## Required task
What do you get when you copy out the entries below verbatim, from the line with "Task: Click the Django Version value 3.2.9" to the line with "Action: point(1661,519)", both lines included?

## Excerpted data
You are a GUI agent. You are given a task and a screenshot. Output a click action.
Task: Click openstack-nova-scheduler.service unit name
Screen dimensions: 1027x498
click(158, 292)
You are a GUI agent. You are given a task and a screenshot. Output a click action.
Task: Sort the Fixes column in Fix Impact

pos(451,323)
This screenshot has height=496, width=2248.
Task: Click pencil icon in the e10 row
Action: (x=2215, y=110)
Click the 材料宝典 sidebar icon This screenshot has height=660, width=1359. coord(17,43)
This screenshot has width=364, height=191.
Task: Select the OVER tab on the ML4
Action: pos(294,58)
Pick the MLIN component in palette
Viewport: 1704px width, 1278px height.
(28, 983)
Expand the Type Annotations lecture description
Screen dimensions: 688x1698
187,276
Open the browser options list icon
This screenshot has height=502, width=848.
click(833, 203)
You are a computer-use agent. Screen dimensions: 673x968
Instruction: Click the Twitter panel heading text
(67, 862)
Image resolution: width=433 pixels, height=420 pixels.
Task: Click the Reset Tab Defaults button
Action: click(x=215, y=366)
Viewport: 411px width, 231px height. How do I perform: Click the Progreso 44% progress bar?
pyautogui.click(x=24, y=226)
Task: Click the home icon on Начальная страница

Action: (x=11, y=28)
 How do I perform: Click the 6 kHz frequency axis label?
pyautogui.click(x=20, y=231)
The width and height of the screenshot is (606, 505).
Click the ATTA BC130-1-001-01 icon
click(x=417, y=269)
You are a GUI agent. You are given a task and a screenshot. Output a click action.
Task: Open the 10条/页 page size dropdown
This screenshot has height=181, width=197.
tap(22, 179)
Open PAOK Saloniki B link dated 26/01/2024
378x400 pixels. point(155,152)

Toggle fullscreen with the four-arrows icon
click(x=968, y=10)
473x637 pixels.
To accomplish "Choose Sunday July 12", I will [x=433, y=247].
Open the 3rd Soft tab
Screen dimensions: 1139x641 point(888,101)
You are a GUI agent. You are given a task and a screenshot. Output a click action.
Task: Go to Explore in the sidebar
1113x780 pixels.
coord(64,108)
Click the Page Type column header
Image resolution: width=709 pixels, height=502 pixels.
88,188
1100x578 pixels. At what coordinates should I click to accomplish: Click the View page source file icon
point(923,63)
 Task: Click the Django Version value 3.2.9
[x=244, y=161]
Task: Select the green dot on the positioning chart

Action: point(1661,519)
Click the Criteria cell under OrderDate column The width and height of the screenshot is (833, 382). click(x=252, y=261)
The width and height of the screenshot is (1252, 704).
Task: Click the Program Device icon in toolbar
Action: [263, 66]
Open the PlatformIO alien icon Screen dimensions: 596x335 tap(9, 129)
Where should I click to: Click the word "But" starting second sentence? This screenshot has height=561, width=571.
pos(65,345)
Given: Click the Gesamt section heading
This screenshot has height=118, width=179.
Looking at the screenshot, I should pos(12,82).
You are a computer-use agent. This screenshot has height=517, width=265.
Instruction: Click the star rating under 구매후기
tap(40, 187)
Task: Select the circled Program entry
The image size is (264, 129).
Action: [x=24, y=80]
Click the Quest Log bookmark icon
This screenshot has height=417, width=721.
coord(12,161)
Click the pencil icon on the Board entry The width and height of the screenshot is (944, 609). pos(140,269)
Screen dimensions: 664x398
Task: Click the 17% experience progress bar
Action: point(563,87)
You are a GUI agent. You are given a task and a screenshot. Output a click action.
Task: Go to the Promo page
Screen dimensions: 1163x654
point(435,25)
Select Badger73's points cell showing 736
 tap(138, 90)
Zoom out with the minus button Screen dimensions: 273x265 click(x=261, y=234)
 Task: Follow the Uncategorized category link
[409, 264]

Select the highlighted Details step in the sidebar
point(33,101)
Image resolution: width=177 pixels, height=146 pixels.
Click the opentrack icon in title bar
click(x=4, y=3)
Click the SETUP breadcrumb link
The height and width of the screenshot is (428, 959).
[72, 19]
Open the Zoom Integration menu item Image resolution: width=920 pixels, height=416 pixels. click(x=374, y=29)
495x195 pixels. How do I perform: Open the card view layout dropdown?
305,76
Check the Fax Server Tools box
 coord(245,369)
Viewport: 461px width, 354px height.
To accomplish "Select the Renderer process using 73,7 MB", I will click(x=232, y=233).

## Task answer
 Task: Click the Django Version value 3.2.9
[x=244, y=161]
Task: Select the green dot on the positioning chart

Action: point(1661,519)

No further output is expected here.